In 1988, he was sentenced to seven years in prison for spying for the KGB. He was released after five years. Officially, his release was due to good behavior and medical concerns, and that it was also in exchange for the release of 20 Russian Jews who had been imprisoned during the Soviet era after their applications for exit visas were rejected. However, his behavior in prison had been unsatisfactory, and he had even been suspected of bribing the guards. Allegedly, Kalmanovich's business partner, Josef Kobzon, a member of the Russian Duma who had unofficial contacts with Israeli leaders, promised the Israeli government that if Kalmanovich was released, he would work for the resumption of diplomatic relations between Israel and Russia. It has also been alleged that Uri Lubrani, coordinator of Israel's activities in Lebanon, recommended Kalmanovich be released on grounds of failing health, when in fact he was doing a favor for Jamil Sa'idi, a Sierra Leone businessman of Lebanese origin who had close connections with Kalmanovich. As Sa'idi was a distant relative of Nabih Berri, head of the Amal movement, which was holding Israeli pilot Ron Arad captive, there was a hope that freeing Kalmanovich might lead to an arrangement where Arad could be freed. Reportedly, Kalmanovich, while still in prison, arranged a meeting between his lawyer Amnon Zikhroni, a Mossad representative, a Shin Bet representative, and Sa'idi in Paris.

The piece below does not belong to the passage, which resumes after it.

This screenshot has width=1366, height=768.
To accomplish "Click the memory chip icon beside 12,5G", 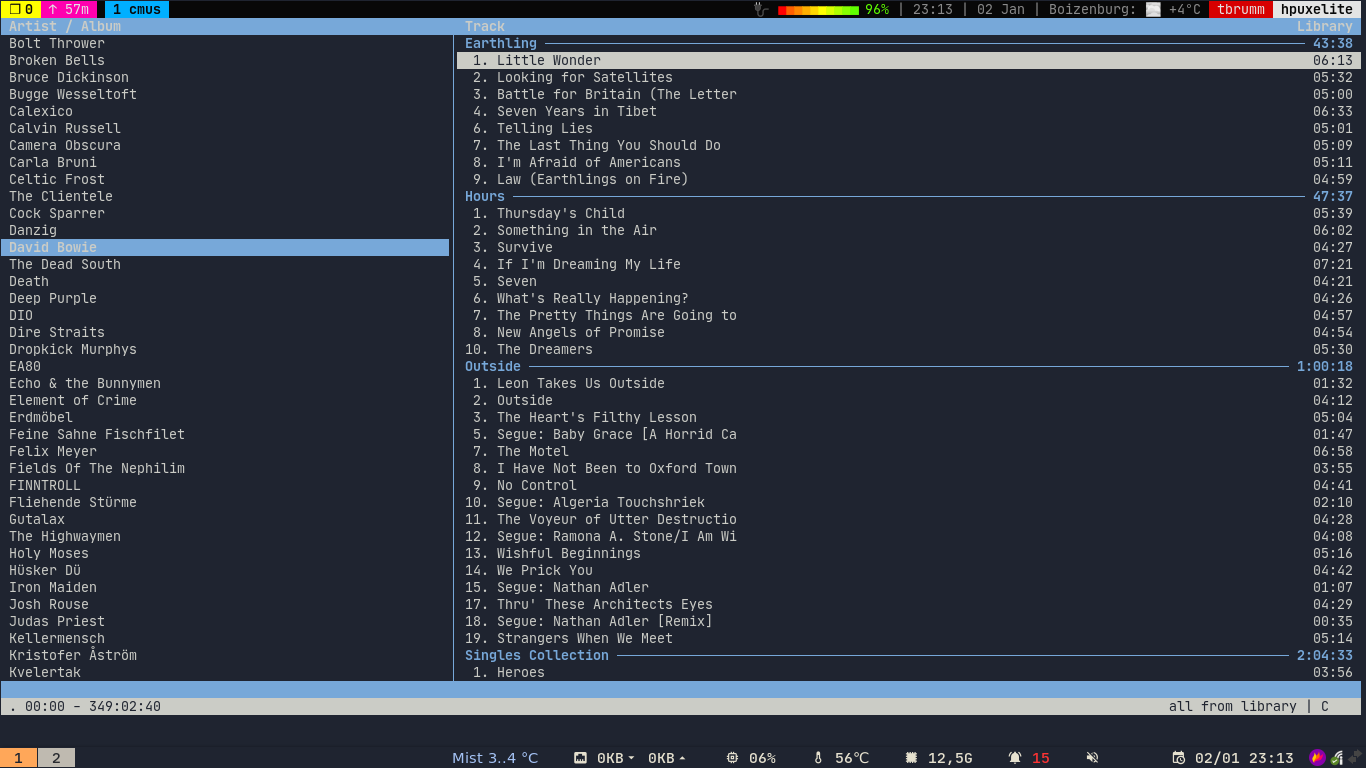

Following his release in 1993, he sponsored an Israeli women's basketball team, and relocated to post-Soviet Russia to further his business career. In Russia, he promoted concerts for stars such as Michael Jackson, José Carreras and Liza Minnelli. Since 1994, Kalmanovich was director general of the large Tishinsky shopping center in Moscow. He also sponsored three basketball clubs (Žalgiris Kaunas of Lithuania, Spartak Moscow and UGMK Yekaterinburg of Russia) and became general manager of the Russia women's national basketball team in 2008. In 1999, when Žalgiris Kaunas became the champions of the EuroLeague, Lithuanian President Valdas Adamkus awarded Kalmanovich with Lithuanian citizenship and the Order of the Lithuanian Grand Duke Gediminas.

Kalmanovich had close connections with all sorts of Russian businessmen, one of whom, Vyacheslav Ivankov, was killed in Moscow on October 9, 2009.

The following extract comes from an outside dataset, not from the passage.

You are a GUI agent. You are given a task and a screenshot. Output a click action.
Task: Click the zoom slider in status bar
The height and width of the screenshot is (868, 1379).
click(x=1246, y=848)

Kalmanovich was a philanthropist. At his funeral, business partner Yossi Priel would say that "he was a warm person, good-hearted, helped a lot of people". His philanthropy included large donations to the Kaunas Synagogue, which was sustained mostly by his financial support.

Kalmanovich was married three times and had two daughters and two sons. His second wife was actress and record producer Anastasia von Kalmanovich, who left him after falling in love with Russian female rock star Zemfira, and Kalmanovich raised their daughter Daniela on his own. His third wife was basketball star Anna Arkhipova.

==2009 assassination==
On November 2, 2009, Kalmanovich was assassinated by unknown gunmen in a passing Lada Priora vehicle as he was sitting in his car, a Mercedes S500, in Moscow. Moscow police confirmed that he had been the victim of a professional hit. His assassin had waited for his car to stop at a traffic light before shooting. Kalmanovich was hit 10 times and died immediately. Vladimir Markin, of the investigative committee of Russia's procurator, argued that the event was the result of a "contract-style crime" and that the murder was probably "linked to his business activities".